Your goal: Please pull out every line of the entries below that contains the word "Select", copying each such line in full. Case counts.

Word and item position data:
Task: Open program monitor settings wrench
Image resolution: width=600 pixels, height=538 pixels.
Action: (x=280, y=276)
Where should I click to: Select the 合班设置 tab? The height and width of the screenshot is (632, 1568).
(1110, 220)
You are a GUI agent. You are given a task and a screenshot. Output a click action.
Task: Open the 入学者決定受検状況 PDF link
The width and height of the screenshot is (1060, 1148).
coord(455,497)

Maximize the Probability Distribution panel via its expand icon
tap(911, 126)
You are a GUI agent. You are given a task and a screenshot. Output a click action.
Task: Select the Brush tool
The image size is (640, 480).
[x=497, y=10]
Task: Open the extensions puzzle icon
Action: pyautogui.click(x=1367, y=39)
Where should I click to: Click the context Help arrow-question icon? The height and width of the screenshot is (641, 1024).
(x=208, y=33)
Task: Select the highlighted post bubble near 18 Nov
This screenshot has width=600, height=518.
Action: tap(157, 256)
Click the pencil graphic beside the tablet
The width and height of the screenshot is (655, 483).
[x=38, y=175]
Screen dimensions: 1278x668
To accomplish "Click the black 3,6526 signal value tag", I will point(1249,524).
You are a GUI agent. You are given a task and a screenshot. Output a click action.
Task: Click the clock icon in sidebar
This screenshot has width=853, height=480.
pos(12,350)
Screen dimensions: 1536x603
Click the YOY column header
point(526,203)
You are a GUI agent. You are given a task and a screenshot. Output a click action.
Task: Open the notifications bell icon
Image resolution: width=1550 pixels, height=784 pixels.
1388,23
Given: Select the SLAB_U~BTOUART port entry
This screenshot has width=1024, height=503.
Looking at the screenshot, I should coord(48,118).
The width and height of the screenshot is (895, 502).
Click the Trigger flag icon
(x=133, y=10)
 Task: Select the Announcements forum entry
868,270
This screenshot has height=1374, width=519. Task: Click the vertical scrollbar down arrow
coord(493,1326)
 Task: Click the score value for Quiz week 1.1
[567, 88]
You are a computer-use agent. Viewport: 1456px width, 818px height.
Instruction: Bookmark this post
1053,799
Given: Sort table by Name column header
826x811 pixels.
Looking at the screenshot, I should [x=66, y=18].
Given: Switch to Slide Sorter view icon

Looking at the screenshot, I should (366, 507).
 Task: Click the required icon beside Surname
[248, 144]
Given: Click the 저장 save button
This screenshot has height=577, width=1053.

Problem solution:
Where should I click to: Select the 合班设置 tab? The height and width of the screenshot is (632, 1568).
Task: Select the Brush tool
Task: Select the highlighted post bubble near 18 Nov
Given: Select the SLAB_U~BTOUART port entry
 Task: Select the Announcements forum entry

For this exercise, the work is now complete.